If you want to preserve the dynamic range of a signal in the analogue domain, you map it to the same dynamic range using an A law curve. Mapping it linearly will do absolutely nothing because the signal will just be linearly scaled, meaning it will have the same dynamic range (unless a linear scaling down causes it to drop below the noise floor of the dynamic range of the analogue circuitry, then the dynamic range will be reduced), but altering it with a companding curve will cause an 8 bit quantisation to quantise in the same way the 12 to 8 bit sample digital conversion does, except entirely analoguely. So you just get those 8 bit samples mentioned earlier straight out of the ADC. So you can actually do the companding curve in physical circuitry on the physical signal. In this case you don't compress the physical dynamic range, you just compress and expand the signal at a net 1:1 change because you're doing the digital domain companding but in the analogue domain.

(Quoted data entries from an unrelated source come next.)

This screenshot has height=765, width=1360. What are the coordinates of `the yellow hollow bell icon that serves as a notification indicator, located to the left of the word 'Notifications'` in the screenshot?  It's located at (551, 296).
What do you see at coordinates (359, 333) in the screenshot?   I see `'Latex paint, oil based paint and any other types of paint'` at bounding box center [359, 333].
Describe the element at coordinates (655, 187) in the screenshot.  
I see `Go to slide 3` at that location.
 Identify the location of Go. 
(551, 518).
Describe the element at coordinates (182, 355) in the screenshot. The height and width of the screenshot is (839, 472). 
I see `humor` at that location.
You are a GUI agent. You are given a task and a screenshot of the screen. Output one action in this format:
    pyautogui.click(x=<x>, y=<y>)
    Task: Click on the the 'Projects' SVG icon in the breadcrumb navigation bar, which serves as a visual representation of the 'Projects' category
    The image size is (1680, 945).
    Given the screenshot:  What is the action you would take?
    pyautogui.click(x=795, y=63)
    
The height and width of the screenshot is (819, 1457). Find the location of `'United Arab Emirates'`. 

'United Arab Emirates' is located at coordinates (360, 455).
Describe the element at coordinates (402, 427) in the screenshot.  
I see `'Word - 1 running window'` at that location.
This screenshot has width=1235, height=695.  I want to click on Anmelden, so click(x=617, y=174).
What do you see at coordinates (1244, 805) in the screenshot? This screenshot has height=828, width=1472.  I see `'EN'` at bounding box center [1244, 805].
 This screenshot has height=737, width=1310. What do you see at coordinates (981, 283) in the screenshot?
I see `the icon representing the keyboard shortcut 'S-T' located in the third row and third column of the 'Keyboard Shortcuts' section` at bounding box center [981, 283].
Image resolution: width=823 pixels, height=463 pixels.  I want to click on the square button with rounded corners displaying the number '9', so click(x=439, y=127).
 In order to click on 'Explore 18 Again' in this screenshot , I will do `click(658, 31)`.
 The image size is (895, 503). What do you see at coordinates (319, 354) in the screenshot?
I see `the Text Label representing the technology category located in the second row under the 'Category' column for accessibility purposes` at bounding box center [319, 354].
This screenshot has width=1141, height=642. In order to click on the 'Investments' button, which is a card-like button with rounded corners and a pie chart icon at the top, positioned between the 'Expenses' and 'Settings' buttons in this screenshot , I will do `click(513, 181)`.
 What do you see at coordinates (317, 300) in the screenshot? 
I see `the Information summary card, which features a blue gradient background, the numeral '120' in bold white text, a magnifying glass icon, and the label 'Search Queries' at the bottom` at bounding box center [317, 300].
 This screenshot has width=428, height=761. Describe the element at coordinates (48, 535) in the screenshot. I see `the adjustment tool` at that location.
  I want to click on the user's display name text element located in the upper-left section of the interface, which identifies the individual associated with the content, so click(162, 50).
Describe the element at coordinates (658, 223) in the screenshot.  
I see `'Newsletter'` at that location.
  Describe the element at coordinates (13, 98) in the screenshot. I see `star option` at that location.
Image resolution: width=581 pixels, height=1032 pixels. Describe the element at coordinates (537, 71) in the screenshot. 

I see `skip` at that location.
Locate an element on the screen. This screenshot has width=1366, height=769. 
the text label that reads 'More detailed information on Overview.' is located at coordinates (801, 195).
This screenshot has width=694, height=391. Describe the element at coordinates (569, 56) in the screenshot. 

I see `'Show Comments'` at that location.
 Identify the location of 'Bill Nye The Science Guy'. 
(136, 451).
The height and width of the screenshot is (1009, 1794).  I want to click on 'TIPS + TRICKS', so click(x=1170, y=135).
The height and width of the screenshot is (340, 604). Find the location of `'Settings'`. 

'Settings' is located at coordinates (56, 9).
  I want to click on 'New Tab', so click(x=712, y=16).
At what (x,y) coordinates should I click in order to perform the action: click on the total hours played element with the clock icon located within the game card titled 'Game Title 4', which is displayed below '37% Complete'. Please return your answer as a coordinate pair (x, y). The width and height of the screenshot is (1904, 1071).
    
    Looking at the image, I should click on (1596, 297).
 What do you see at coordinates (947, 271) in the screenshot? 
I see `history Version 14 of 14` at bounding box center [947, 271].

In compression of an analogue domain or digital domain analogue audio signal, where it is the final product, it is usually shown on an unnormalised plot where the input and output dynamic range (on the axes) are the same, in this case a 1:1 compression is $$y = x$$ and maps the amplitudes 1:1, whereas the dynamic range is compressed 4:1 above the threshold for instance, and you can see the new dynamic range on the output axis (y). In the digital domain, the dynamic range of the signal is capped on the lower bound to V*1, but may of course not have a peak that low, so the dynamic range of an N bit-depth signal is less than or equal to the dynamic range of an N bit ADC.